«Candidiamo Ilaria Salis? Ma che stiamo diventando, Potere Al Popolo?». Nelle chat dei parlamentari Pd, ieri mattina, si era scatenato il putiferio: «Vogliamo fare i radicali? Ma ricordiamoci che la Salis non è Tortora. E del resto neanche Elly è Pannella».
Già i nervi sono a fior di pelle per la partita delle liste europee, che Elly Schlein vuol gestire di testa sua. Ma a far traboccare il vaso dell’indignazione interna è stata la notizia, sparata ieri da Repubblica, di un’istruttoria in corso al Nazareno sulla possibilità di candidare l’attivista di estrema sinistra detenuta (in condizioni obbrobriose) a Budapest e sotto processo in Ungheria.
Metterla in lista (del resto è donna e pure «esterna» al Pd, quindi rientra appieno nei criteri indicati da Schlein per i capolista) e farla eleggere a Strasburgo le garantirebbe la liberazione e l’immunità parlamentare, e creerebbe un caso di «grandissima visibilità e impatto umanitario», come ha argomentato Alessandro Zan, uno dei principali sponsor dell’operazione.
Schlein ne ha parlato solo con il suo giro più stretto, per sondare la fattibilità e la convenienza politica della cosa, anche perché, spiega uno dei partecipanti, «se non lo facciamo noi lo fanno i rossoverdi o Santoro». Qualcuno lo ha raccontato in giro (Schlein ha fatto filtrare di esserne molto seccata) e il caso è esploso nel Pd. «Niente è deciso», assicurano nel Pd. «Mi pare solo una boutade», un alto dirigente di area riformista.
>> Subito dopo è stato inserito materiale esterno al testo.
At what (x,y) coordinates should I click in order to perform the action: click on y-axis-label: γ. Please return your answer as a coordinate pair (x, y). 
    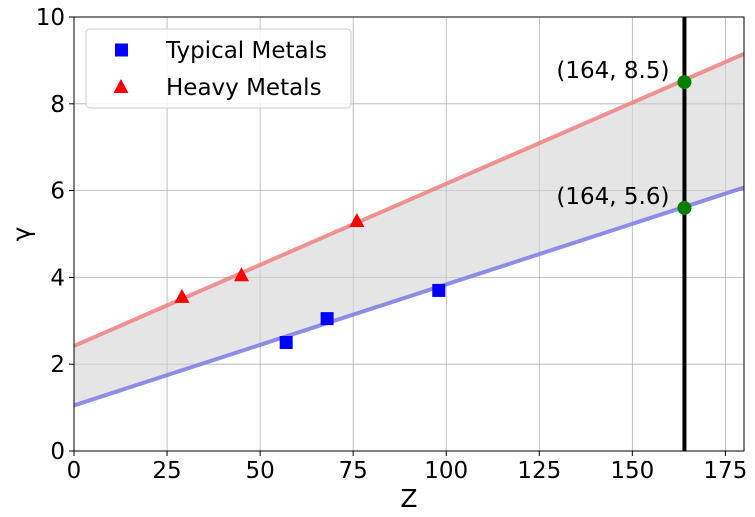
    Looking at the image, I should click on (22, 234).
Però c’è chi fa notare che nessuno, dal Nazareno, ha smentito l’indiscrezione.
Ma non è solo il caso Salis a far alzare la pressione interna al Pd: c’è anche il caso Tarquinio. Anzi, qualcuno sospetta che il can can sulla Salis serva proprio a far passare in modo indolore una candidatura in aperto contrasto con la collocazione internazionale fin qui tenuta, sia pur con sbandamenti e mal di pancia, dal Pd di Schlein. Il giornalista ex Avvenire, ruiniano doc (peraltro fieramente contrario a ogni posizione pro-gay o pro aborto legale del Pd) è sponsorizzato da Sant’Egidio per le sue posizioni «pacifiste», che chiedono in pratica la resa totale dell’Ucraina a Putin. Tanto che era in predicato per una candidatura nei Cinque Stelle di Conte, in perfetta sintonia con la linea anti-Kiev. Ma Schlein si è messa in testa di contenderlo a ogni costo al rivale grillino, e di offrirgli un seggio garantito, anche come capolista al Centro. Ieri la ex responsabile Esteri del Pd, Lia Quartapelle, ha espresso un giudizio politico durissimo su questa ipotesi: «Il Pd si è sempre schierato a sostegno di Kiev, votando per l’invio delle armi. Nel manifesto elettorale del Pse, il partito europeo di cui facciamo parte, è scandito con chiarezza che non lo faremo mancare. Se si vuole imporre un cambiamento di rotta politica, lo si faccia apertamente, con una discussione esplicita negli organismi di partito deputati, non con le candidature». Una forte obiezione già espressa anche dall’ex ministro della Difesa Lorenzo Guerini alla segretaria: «Ho interesse non a metter veti ma a far sì che il Pd abbia una linea chiara e intellegibile sull’Ucraina, che in questa fase è la questione delle questioni, e non ammette spazi di ambiguità». Intanto però sono scesi in campo i laudatores di Tarquinio, da Goffredo Bettini («Recepiamo gli insegnamenti del Papa», tipo alzare subito bandiera bianca se invasi) a Andrea Orlando («Grande contributo alla pace»). Anche se i maligni, nel Pd, attribuiscono questi entusiasmi bettinian-orlandiani per il ruiniano Tarquinio a un obiettivo assai meno alto della pace nel mondo: la sua candidatura al centro toglierebbe voti ad altri. Innanzitutto al laziale Zingaretti e al sindaco di Firenze Nardella.
Infatti si oppone fieramente il governatore toscano Giani, che invia un messaggio a Schlein: se proprio tieni tanto a questo Tarquinio, piazzalo altrove: «Qui abbiamo già molte candidature positive».